Booklog: The Natural

July 9, 2007

The Natural
Bernard Malamud
Read: 6.27.07
Rating: Fair

Sometimes a book disappoints, either because it does not live up to the expectations I held before I began reading, or because it displays signs of promise early on only to falter towards the middle and/or end. Alas: The Natural was disappointing in both ways.
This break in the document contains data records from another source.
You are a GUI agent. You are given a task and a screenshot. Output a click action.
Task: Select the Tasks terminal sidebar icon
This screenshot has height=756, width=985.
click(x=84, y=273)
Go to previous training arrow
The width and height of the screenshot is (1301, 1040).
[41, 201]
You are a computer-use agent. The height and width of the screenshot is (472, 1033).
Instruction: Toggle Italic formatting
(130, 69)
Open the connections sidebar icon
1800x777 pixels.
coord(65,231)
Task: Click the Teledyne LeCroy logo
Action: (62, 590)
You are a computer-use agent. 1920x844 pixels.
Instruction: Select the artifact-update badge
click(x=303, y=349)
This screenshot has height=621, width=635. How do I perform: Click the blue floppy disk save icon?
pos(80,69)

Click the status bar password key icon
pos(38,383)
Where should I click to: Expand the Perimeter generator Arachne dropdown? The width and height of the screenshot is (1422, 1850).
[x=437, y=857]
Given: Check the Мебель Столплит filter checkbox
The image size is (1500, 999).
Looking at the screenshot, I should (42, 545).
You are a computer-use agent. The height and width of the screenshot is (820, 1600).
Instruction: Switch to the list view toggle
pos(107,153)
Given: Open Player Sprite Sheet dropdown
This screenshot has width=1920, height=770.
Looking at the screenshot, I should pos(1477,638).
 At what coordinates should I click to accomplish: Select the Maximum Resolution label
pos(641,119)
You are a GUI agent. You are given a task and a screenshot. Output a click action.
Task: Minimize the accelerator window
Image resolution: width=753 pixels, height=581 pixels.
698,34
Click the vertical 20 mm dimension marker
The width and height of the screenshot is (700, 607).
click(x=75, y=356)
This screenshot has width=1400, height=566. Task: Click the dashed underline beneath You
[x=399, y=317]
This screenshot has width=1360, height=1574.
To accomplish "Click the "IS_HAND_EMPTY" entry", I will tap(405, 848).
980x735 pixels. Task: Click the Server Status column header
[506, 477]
As moviegoers know, The Natural is a baseball story. What the reader should know is that the novel on which the movie is based is less a baseball story than a quintessentially American tale of myth, heroism, and failure — topics that are perfectly suited to post-war era baseball, the Golden Age of America’s greatest sport. In this near-mythic setting, Malamud chronicles the rise, fall, second rise, and final fall of his folk hero, Roy Hobbs, in a winning (at first) style that attempts to create a folk mythology with vernacular-laced, stripped down diction. The style takes some getting used to, but after a few early successes, I took to it, and it seemed that Malamud had really accomplished something. Take this sentence for example, that describes the third strike that the young Roy Hobbs tossed to strike-out “the Whammer,” baseball’s leading hitter:

The third ball slithered at the batter like a meteor, the flame swallowing itself. He lifted his club to crush it into a universe of sparks but the heavy wood dragged, and though he willed to destroy the sound he heard a gong bong and realized with sadness that the ball he had expected to hit had long since been part of the past; and though Max could not cough the fatal word out of his throat, the Whammer understood he was, in the truest sense of it, out.

This is very nice, and I underlined with great relish, looking forward to another 200 pages of Malamud’s folk hero-mythology.

So what went wrong? First of all, Malamud has no ability to describe the sport that is his main subject. When his style strays from the mythic into the descriptive, it’s clear that he hasn’t really understood baseball and how it is played or spoken of. It’s possible that his slang is accurate — hard to tell, since it’s fifty years old — but when he writes about the game itself or the people who play it, it’s hard to read. A deeper problem is that Malamud’s folk mythoheroic style is dense and murky by default, especially in regard to his characters and their motivations and thoughts. Roy Hobbs is clearly meant to be a vague figure, but this is very problematic, for his choices and his character, especially his love affairs, are what drives the book’s plot and meaning.

The Natural‘s failures are oddly appropriate to its structure, and analogous to its hero: it begins with an appealing strength and freshness, and surges during its early career, only to stumble when it should clinch. The book’s final act is a disappointing failure, which is richly ironic, given that disappointment and failure are the book’s main themes.